Permian Basin crude oil flows to Houston extended their recovery in December, rebounding from the sharp June 2024 decline — the lowest volume since September 2023 (see chart below) — according to the latest monthly data from the Texas Railroad Commission. Last summer’s dip was driven by a planned 10-day maintenance event on the Wink-to-Webster (W2W) Pipeline. By December, flows rose to 2.54 MMb/d, up 61 Mb/d from November and just 4 Mb/d below the 2.55 MMb/d average seen in the first five months of 2024.

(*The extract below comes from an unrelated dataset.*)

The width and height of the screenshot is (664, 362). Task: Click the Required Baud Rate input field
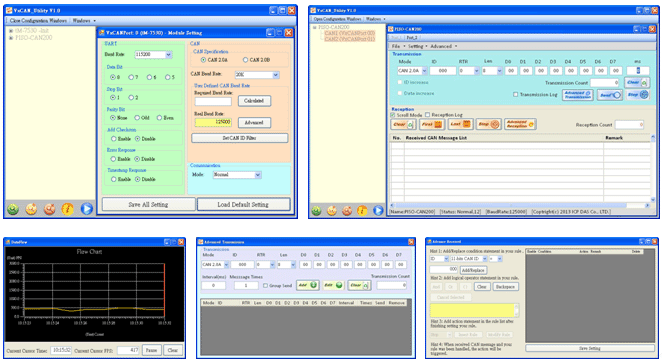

With pipelines to Corpus Christi operating near full capacity, Houston has increasingly absorbed incremental Permian production. That trajectory briefly stalled in June, when W2W underwent maintenance to reroute a segment of the line.
Four pipelines serve as routes for Permian crude bound for Houston:
- Wink to Webster (W2W): 1.5 MMb/d, of which Midland to ECHO 3 (M2E-3) makes up 450 Mb/d, representing Enterprise’s undivided interest
- Midland to ECHO 1 (M2E-1): 620 Mb/d capacity
- BridgeTex: 440 Mb/d capacity
- Longhorn: 275 Mb/d capacity
In December, flows on W2W — including M2E-3 — dropped by 46 Mb/d, with M2E-1 falling an additional 2 Mb/d. However, ONEOK’s BridgeTex and Longhorn pipelines more than offset those declines, surging a combined 109 Mb/d to reach 94% utilization.
Midland to ECHO 2 (which is currently in NGL service and referred to as Seminole Pipeline) is expected to be converted back to crude service in Q4 2025, adding another 220 Mb/d of capacity (see Open Arms).